Over the last year there’s been rising support for action to curb carbon emissions, while selling in more sustainable ways. From Extinction Rebellion protests in London in April 2019 to Greta Thunberg’s attendance of a series of European rallies in February and early March 2020, the issue has been centerstage as perhaps never before over the last year. Brands have reflected the level consumer concern about sustainable issues in a variety of ways. Sustainability is now one of seven key areas on the home page of Swedish fashion to homewares brand H&M, which explores the issue further on its website. All of its product details now show where an item was made and what it was made from. Shoppers can also use its app in-store to scan an item’s price tag and find out where it was made. Sustainability has moved front of mind at retail brands selling across Europe. US adventure clothing brand Patagonia puts its environmental activism centre stage on its website, where it encourages shoppers to get involved in environmental campaigns alongside its online shop. Brands from Ikea to Timberland now emphasise what they are doing in order to ensure they sell in more sustainable ways. 

At the same time a growing body of research suggests shoppers are now increasingly aware of environmental issues and that that affects the way that shoppers want to buy. Research from the Fashion Retail Academy, published this spring, suggests that more than half of British shoppers (51.4%) are now choosing long-lasting clothes over cheaper one, while only 14% consciously opt for cheaper, fast fashion items. More than seven in 10 (71%) now opt to recycle rather than throw away clothing, and 25% of women say they’ll wear second-hand clothes. Lee Lucas, principal of the Fashion Retail Academy, said at the time: “This shift towards quality over quantity, recycling and buying second-hand is not just about saving money, it is a reflection of how customers are increasingly mindful of fashion waste and the supply chain.
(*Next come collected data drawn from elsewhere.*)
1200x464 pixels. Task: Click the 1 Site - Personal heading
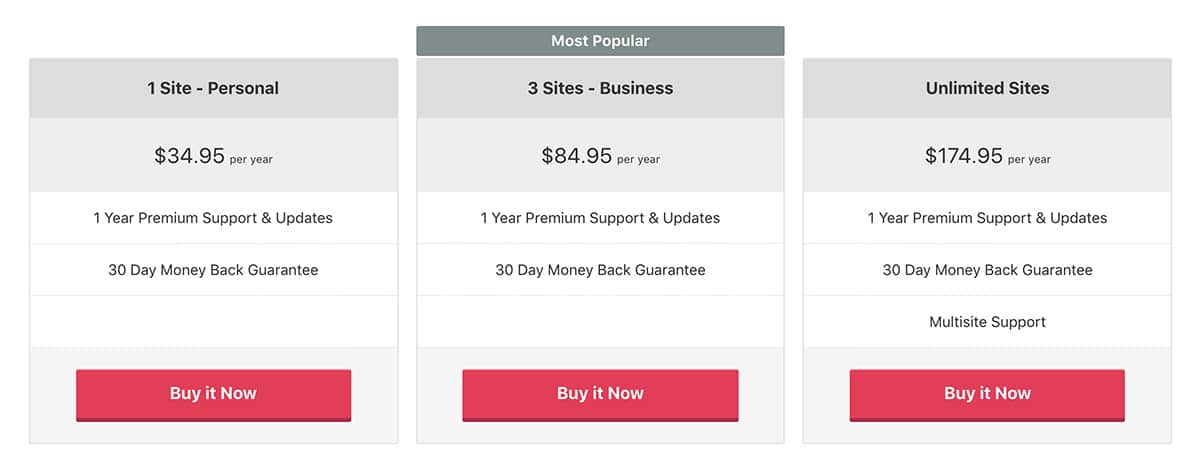[x=213, y=88]
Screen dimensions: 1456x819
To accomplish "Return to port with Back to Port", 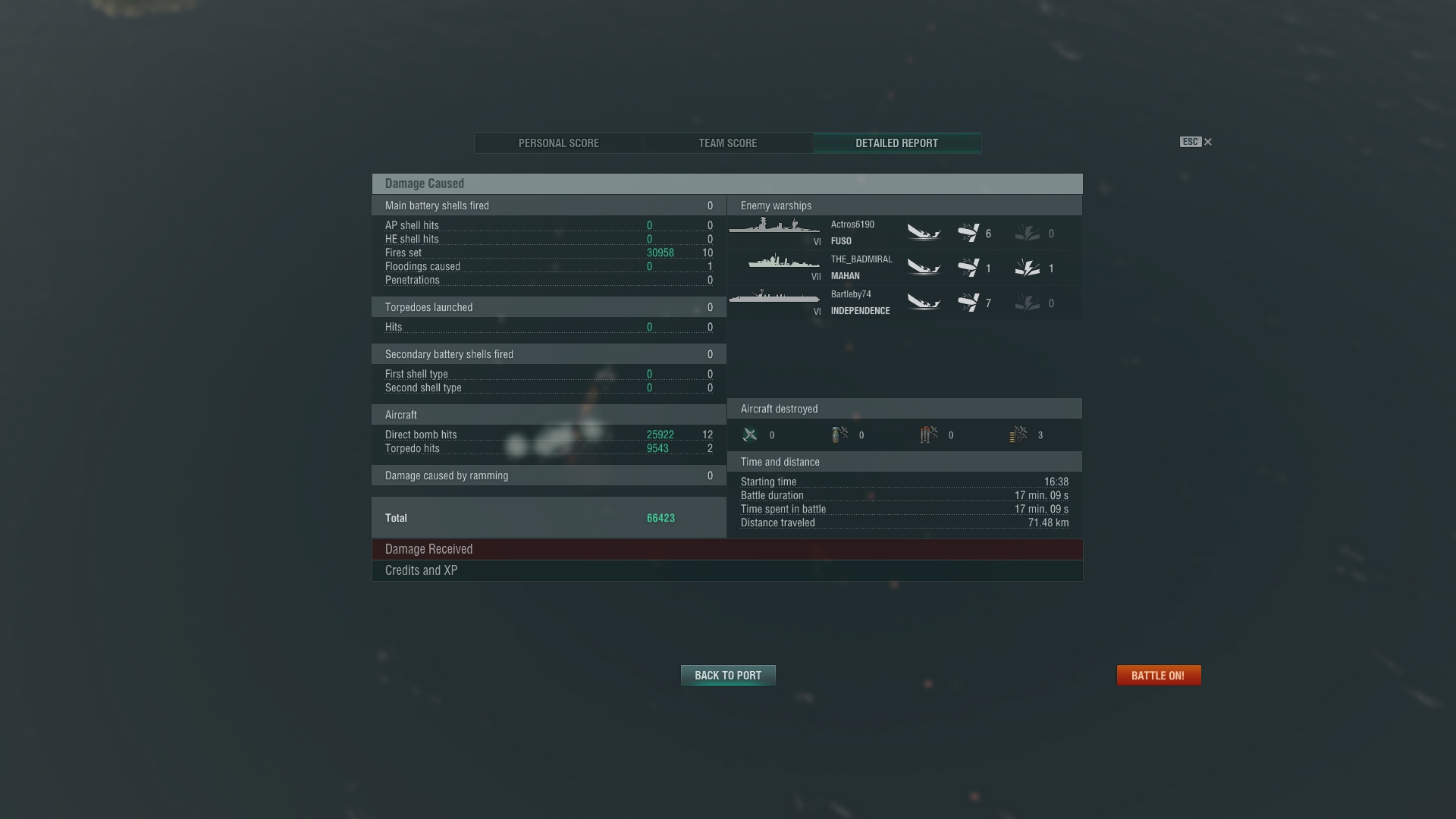I will [728, 675].
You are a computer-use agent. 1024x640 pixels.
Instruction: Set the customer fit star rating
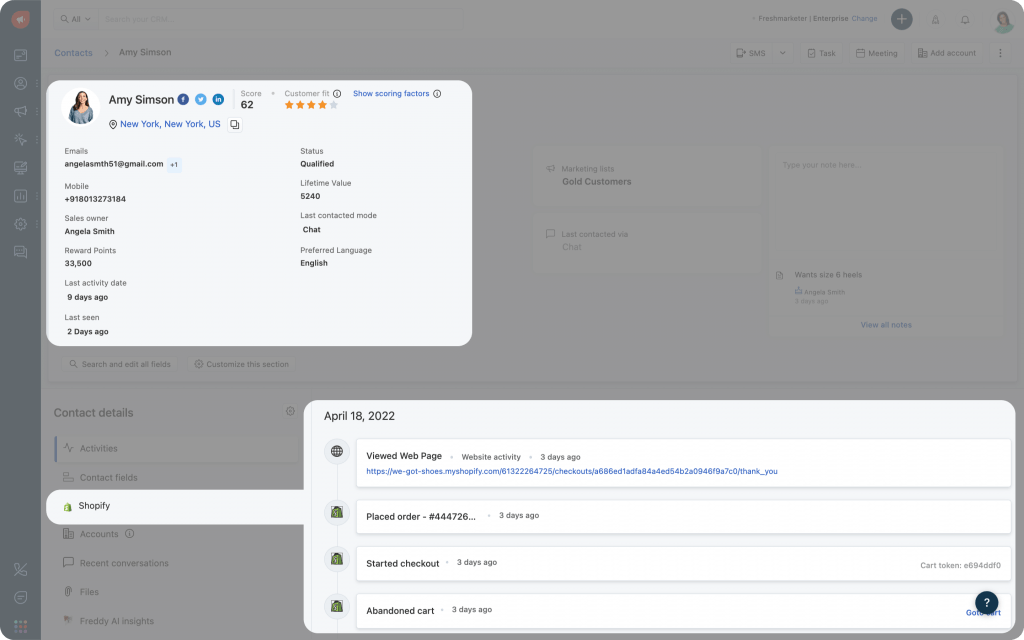(x=311, y=105)
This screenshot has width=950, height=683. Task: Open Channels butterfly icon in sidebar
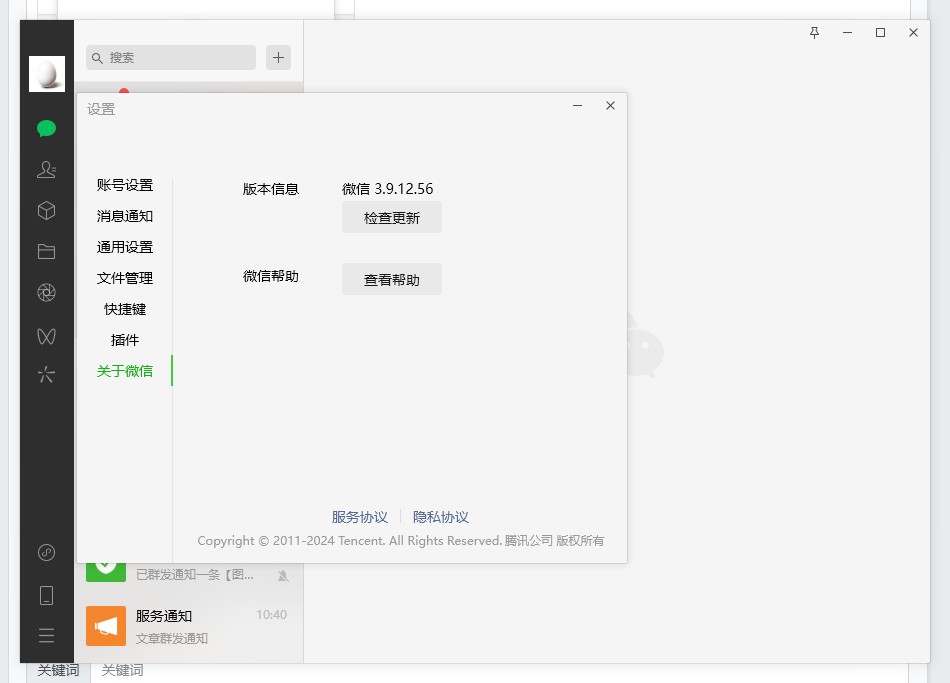[46, 336]

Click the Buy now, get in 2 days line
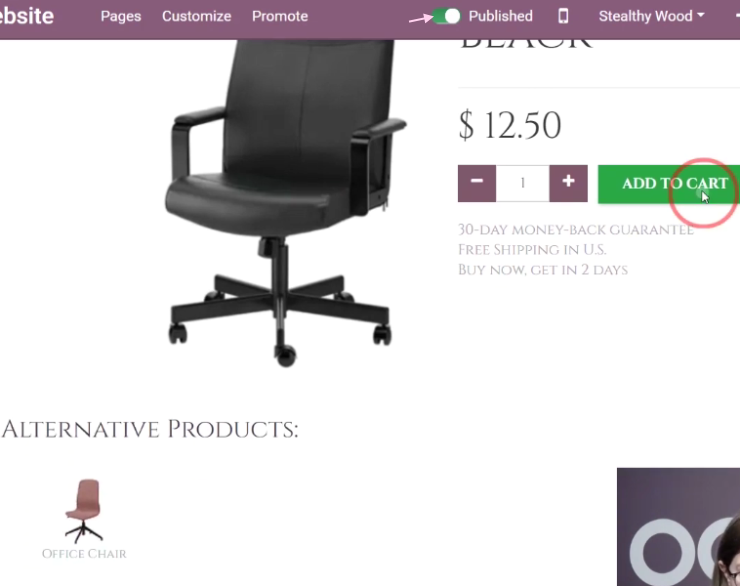tap(543, 269)
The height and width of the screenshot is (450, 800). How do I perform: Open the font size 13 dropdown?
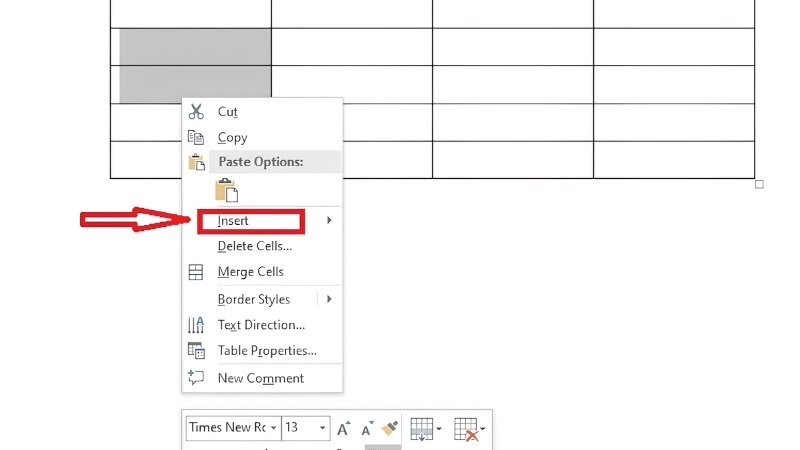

Vintage clothing is in and sustainable clothing brands such as Patagonia, which offer a lifetime guarantee on their clothes have become more and more popular.”

Brand sustainability starts with the manufacturing process, is reflected in marketing and extends to the final mile and packaging. More carriers are buying electric delivery vehicles – and highlighting that fact in their own brand communications. Brands themselves are opting to include less plastic packaging and to show how the items they make can be recycled. As with other themes explored here, this trend is likely to be accentuated by the Covid-19 pandemic, which has seen traffic levels fall as more people start to work from home. Change that has come about for short-term reasons may well turn out to be for the long-term.